In the construction industry, there’s arguably nothing more important than safety. Our people are highly trained when it comes to operating equipment and accomplishing their tasks in a responsible manner, but safety is one of those areas where no amount of focus could ever be “too much.” While safety has always been a priority for RAWSO, we’ve taken some additional steps recently that have boosted our confidence level higher than ever when it comes to the ability of our employees to do their work in a way that minimizes the danger of their efforts.
The most important aspect of any company’s safety procedures is being proactive, instead of just reacting to things that happen.
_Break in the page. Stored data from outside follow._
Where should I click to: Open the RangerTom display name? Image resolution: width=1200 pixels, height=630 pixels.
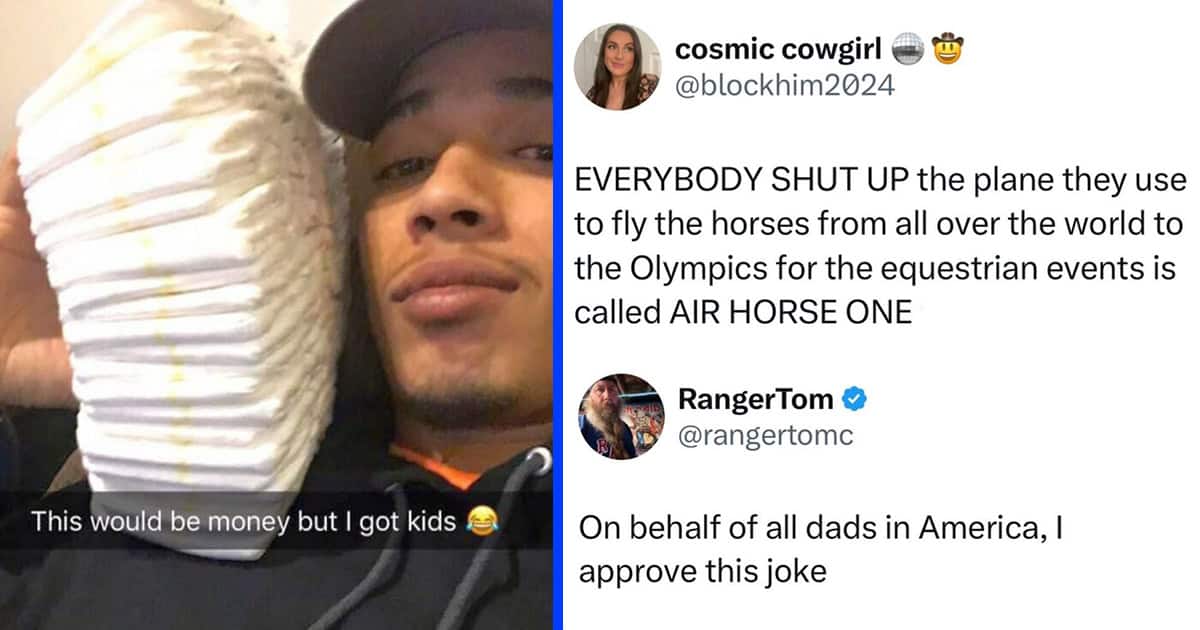[755, 399]
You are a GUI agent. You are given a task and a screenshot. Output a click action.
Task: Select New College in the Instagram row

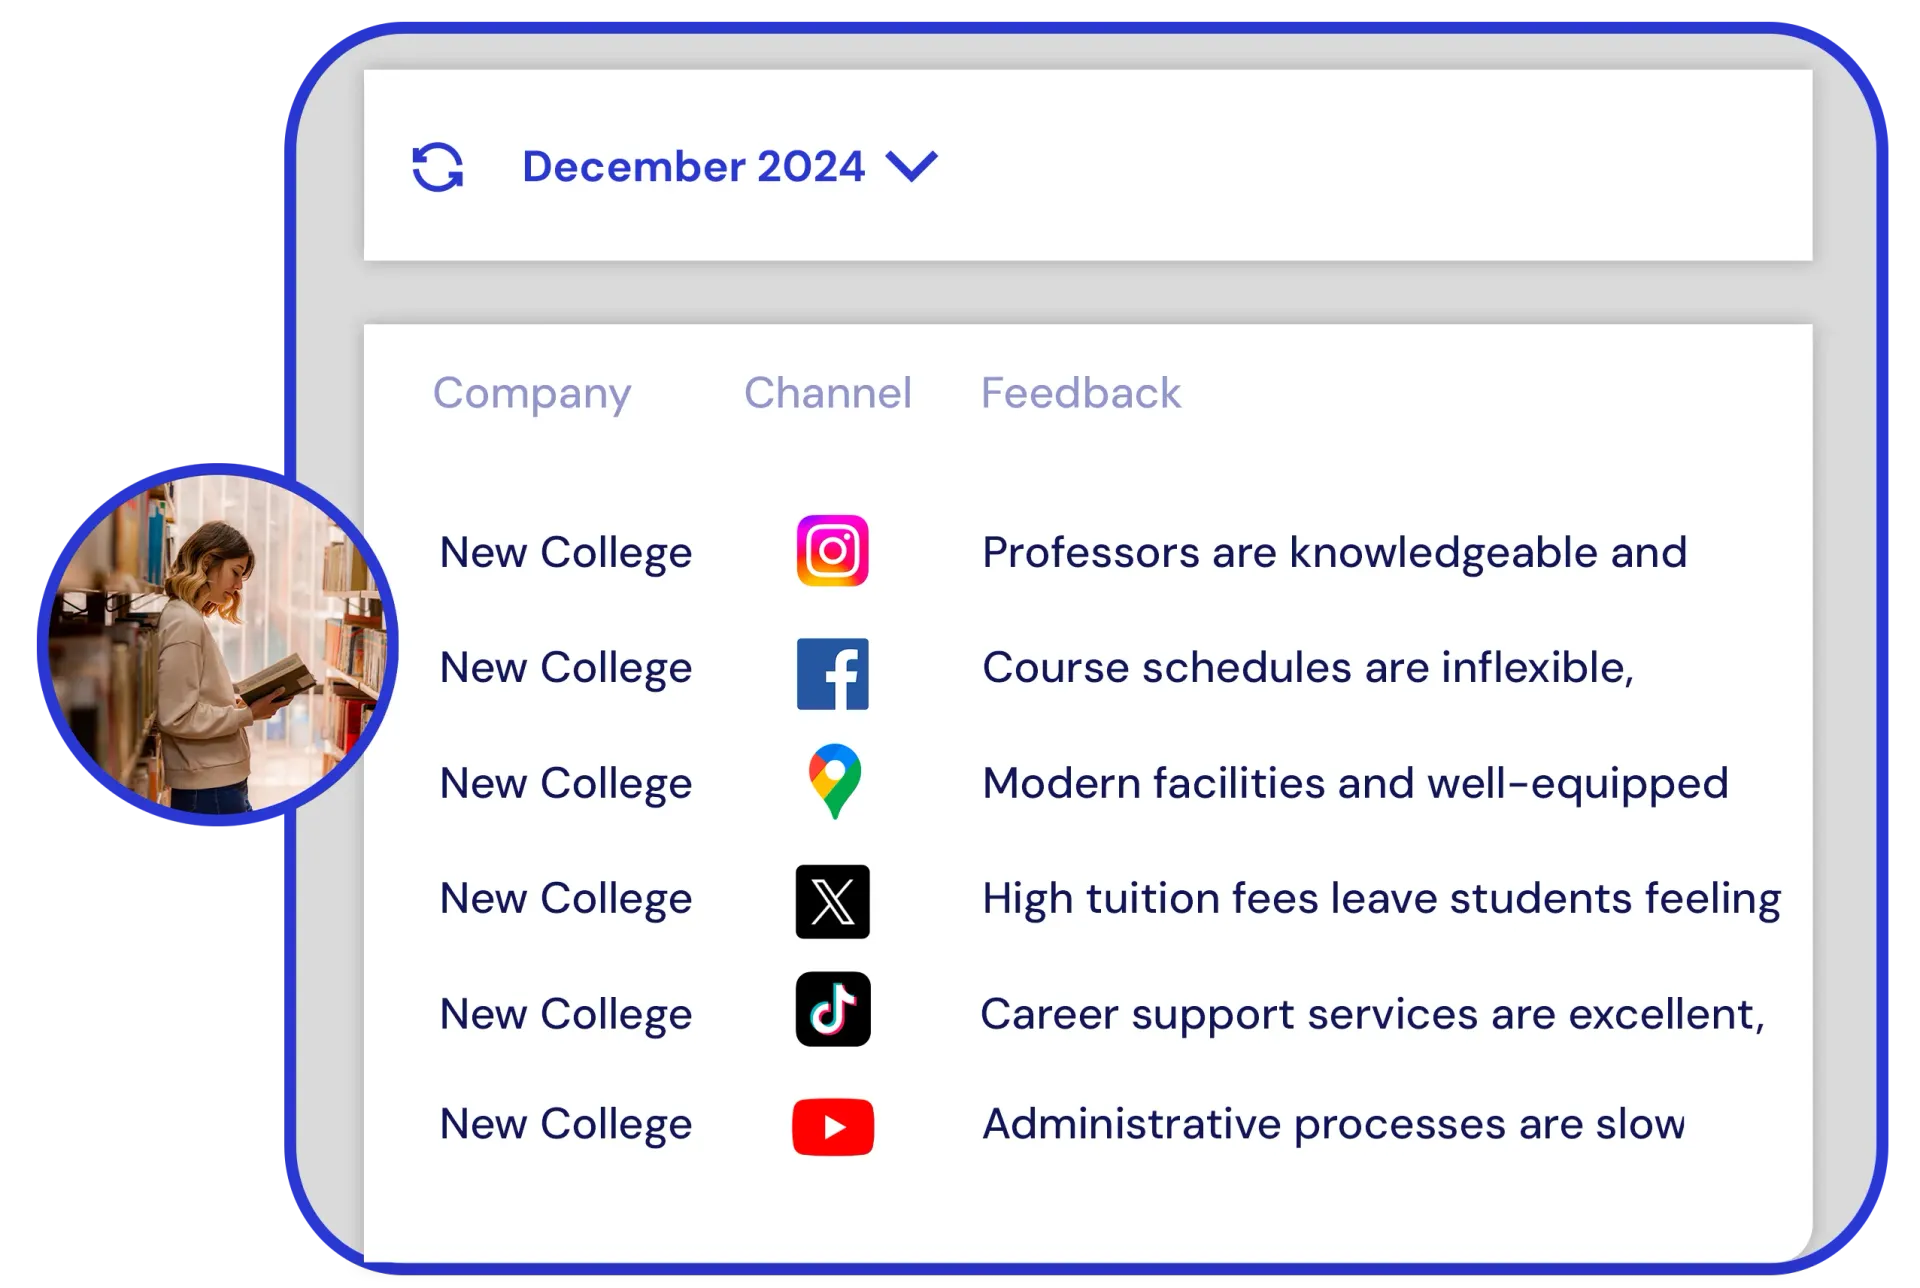(566, 553)
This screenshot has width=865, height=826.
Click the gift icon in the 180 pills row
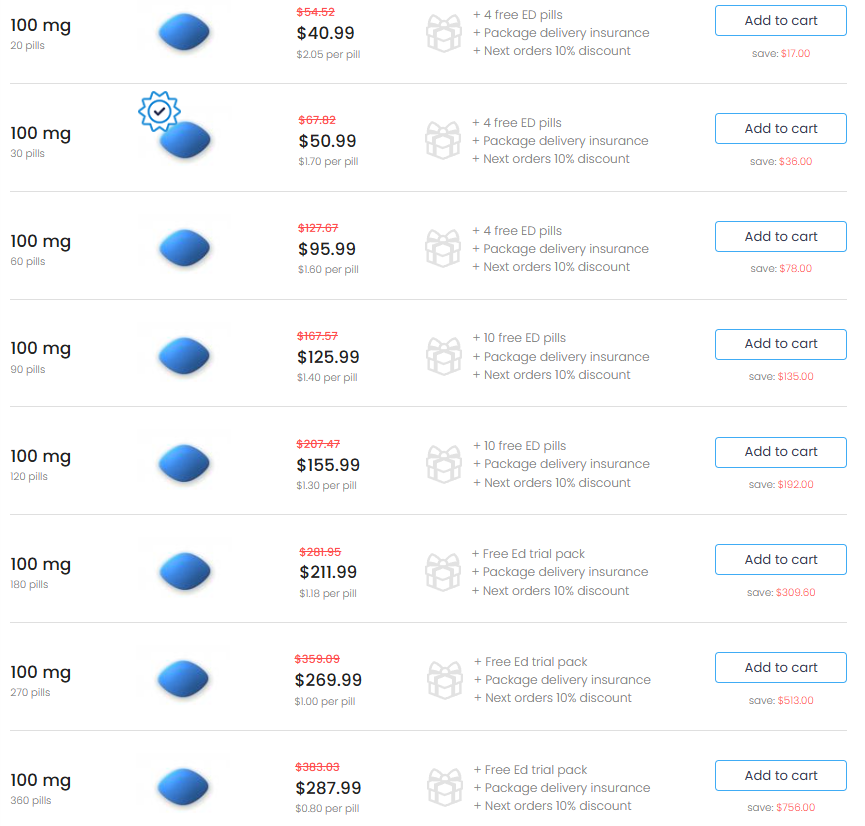(x=443, y=572)
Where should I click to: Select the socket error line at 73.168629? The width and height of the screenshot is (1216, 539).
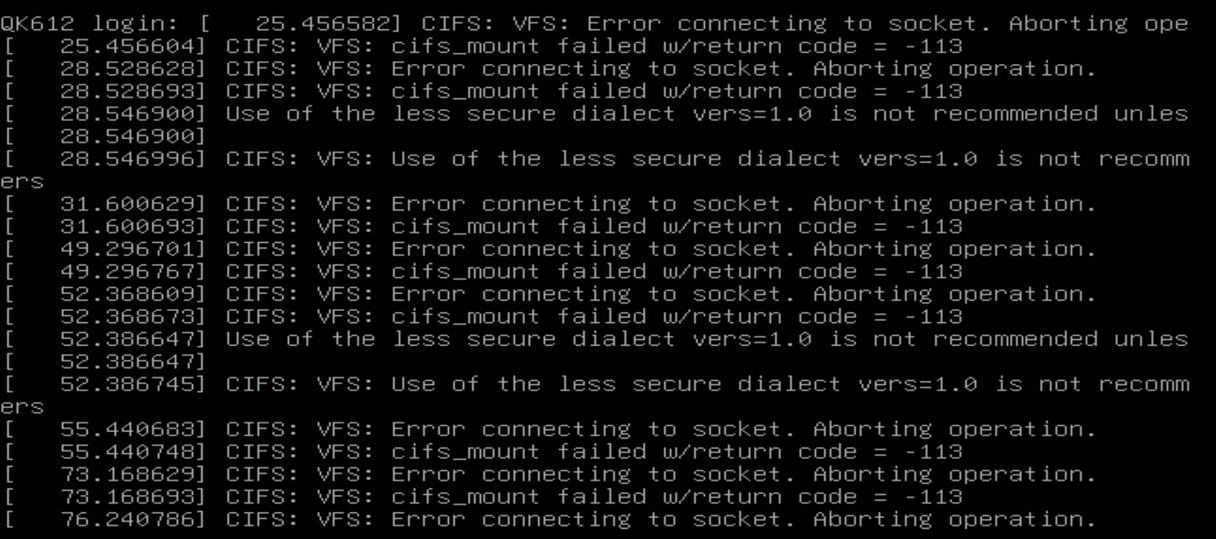click(549, 474)
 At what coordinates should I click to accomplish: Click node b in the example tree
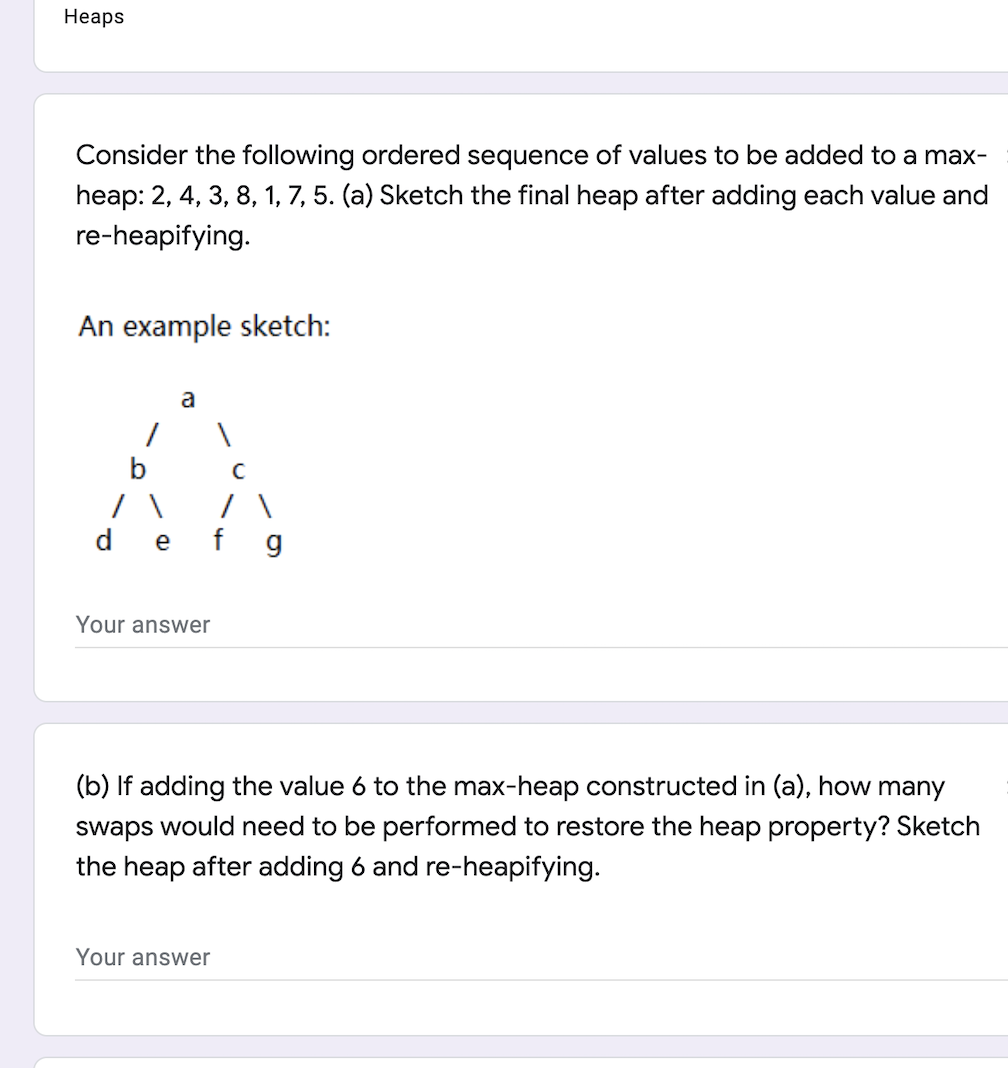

Even with freak accidents that may seem like they were unavoidable, there’s almost always something that could’ve been done differently that would make the task less risky.
With that in mind, about six months ago, RAWSO started using HCSS Safety, which is an incredibly helpful software program for tracking safety training issues. Before we started using HCSS Safety, we would have one safety meeting every Monday, where we discussed risks for the upcoming week. Now, we have safety meetings every day. Having the software application is so valuable because it helps us to focus in on what we really need to be discussing.
The program generates charts and data that show you how much of the total safety training you do falls into each risk category, which helps us plan meetings according to the specific risks of our daily tasks, as opposed to a blanket safety program that doesn’t address what we’re actually doing day-to-day. The content we use from every one of our daily safety meetings is then stored in a database, where we can track the information by employee. For example, if we want to see what John Smith has been trained on in daily meetings, we can search by his name and pull up every safety meeting he’s ever attended.
Another aspect of our safety program is the way we use mistakes to educate everyone, instead of just the people that were directly involved. When one person has a near-miss, you need to share that with everyone else, or no one gets to learn from the incident. When somebody has an inspection issue ― even if it doesn’t result in an accident, or even a near-miss ― we talk about it with everybody, which helps everyone learn from that one mistake. If you keep everything segregated by individual crews, those lessons go unlearned.
In addition to implementing HCSS Safety, we had one of our employees take on a full-time director of safety position. He reviews all the meetings, and also keeps track of everyone’s certifications and skills. We also hired a third-party company to come in and audit every job site at least once a month. Especially since our man-hours are so much higher than they were a few years ago ― because we employ so many more people ― the odds of an accident happening go way up.
Does adding all these different layers of safety and training increase our costs? Of course it does. Each and every one of these safety programs costs us money to implement. However, we think that giving our employees all of the skills necessary to do their jobs as safely as possible is so valuable that we could never place a dollar value on it. Our people are too important for us to simply be reactionary ― in our minds, being proactive is the only option!